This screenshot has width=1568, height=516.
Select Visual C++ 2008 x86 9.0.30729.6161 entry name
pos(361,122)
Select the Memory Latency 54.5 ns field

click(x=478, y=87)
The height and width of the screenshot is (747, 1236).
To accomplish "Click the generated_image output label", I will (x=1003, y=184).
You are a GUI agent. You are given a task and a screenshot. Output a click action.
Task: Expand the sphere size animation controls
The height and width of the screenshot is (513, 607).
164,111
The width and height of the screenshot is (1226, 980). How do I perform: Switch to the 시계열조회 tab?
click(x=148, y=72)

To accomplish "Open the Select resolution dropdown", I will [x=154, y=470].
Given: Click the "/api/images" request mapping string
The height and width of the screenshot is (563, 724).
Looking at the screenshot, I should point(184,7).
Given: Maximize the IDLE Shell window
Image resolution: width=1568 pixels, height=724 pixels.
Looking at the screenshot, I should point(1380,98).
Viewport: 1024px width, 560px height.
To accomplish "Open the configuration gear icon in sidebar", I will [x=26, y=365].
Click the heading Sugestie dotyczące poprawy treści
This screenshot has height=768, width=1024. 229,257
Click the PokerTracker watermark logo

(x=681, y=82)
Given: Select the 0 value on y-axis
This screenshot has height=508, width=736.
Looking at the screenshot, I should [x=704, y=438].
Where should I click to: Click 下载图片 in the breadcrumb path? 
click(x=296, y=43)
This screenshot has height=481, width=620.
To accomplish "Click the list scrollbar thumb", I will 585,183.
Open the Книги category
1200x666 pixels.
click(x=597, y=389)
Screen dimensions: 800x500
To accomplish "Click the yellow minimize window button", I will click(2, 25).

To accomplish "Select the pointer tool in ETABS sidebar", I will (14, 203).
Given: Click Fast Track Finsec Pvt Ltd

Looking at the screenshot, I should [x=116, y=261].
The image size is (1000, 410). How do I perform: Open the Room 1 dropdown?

◆ **What this task involves**
Pick out each line in the records that contains the word "Select", and copy those lines in their original order.

◆ **The solution**
Select Visual C++ 2008 x86 9.0.30729.6161 entry name
Select the Memory Latency 54.5 ns field
To accomplish "Open the Select resolution dropdown", I will [x=154, y=470].
Given: Select the 0 value on y-axis
To accomplish "Select the pointer tool in ETABS sidebar", I will (14, 203).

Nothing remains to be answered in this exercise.